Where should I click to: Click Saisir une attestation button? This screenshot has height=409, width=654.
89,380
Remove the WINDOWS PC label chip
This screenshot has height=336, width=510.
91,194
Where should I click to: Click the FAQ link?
———
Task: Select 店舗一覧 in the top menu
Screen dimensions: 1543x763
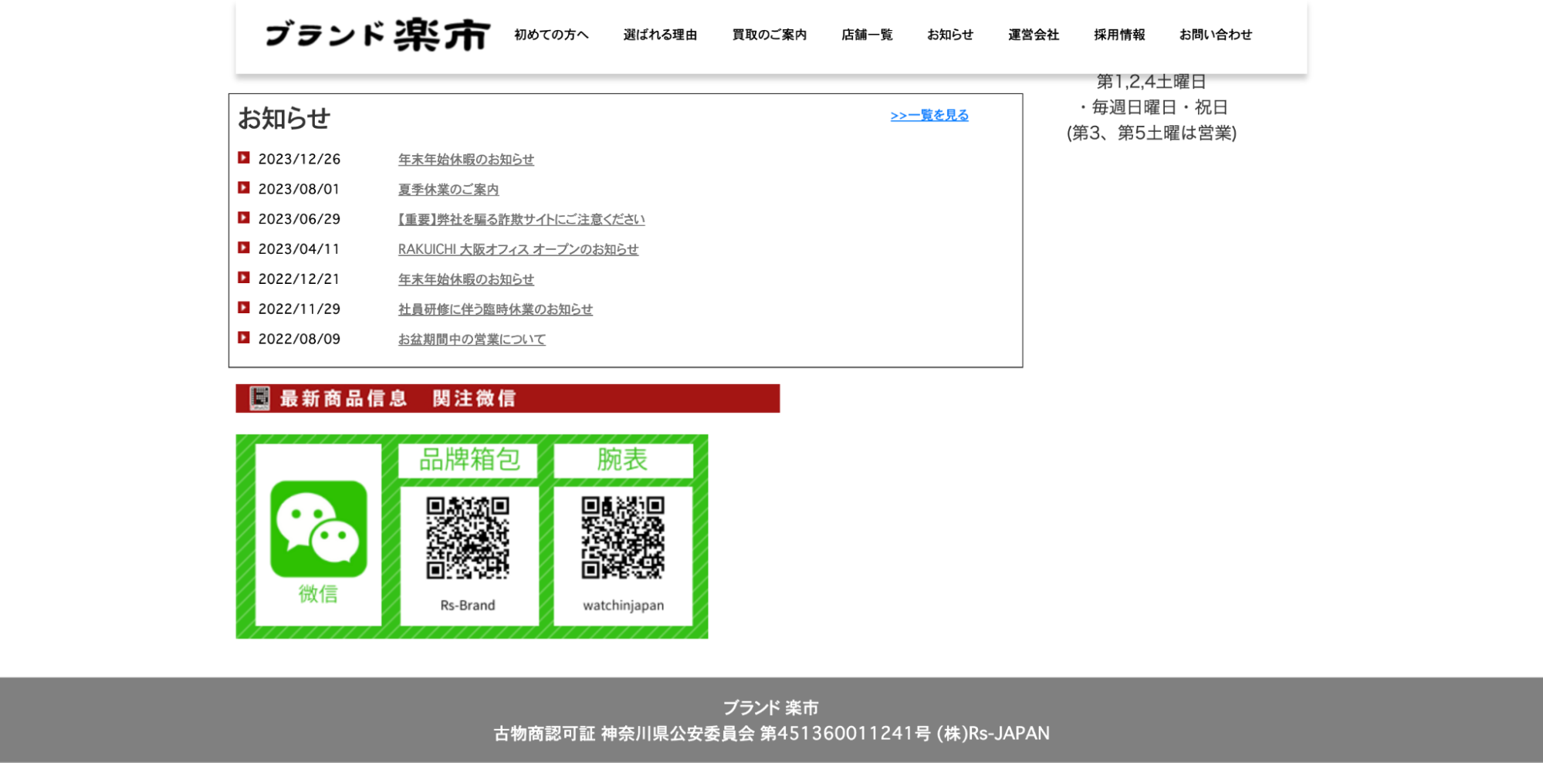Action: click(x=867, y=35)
———
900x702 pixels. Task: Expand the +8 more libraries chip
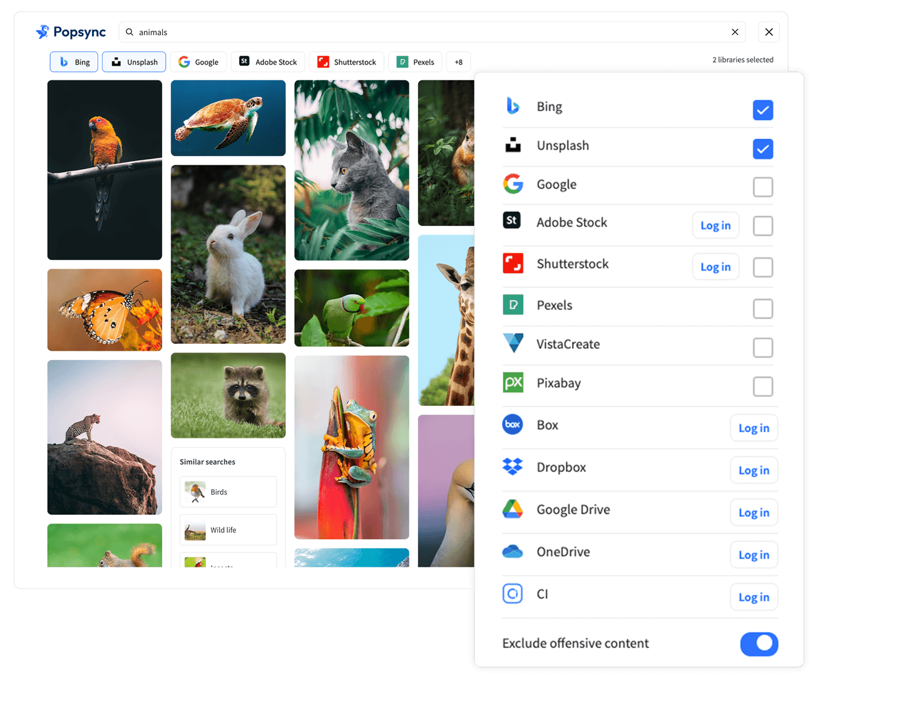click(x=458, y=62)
———
**Request**
List the lines from the one containing "Where should I click to: Click Saisir" to the one containing "Where should I click to: Click the FAQ link?", both included, as a numbered list with blank lines omitted.

**Solution to this task**
1. Where should I click to: Click Saisir une attestation button? This screenshot has height=409, width=654.
2. 89,380
3. Remove the WINDOWS PC label chip
4. This screenshot has height=336, width=510.
5. 91,194
6. Where should I click to: Click the FAQ link?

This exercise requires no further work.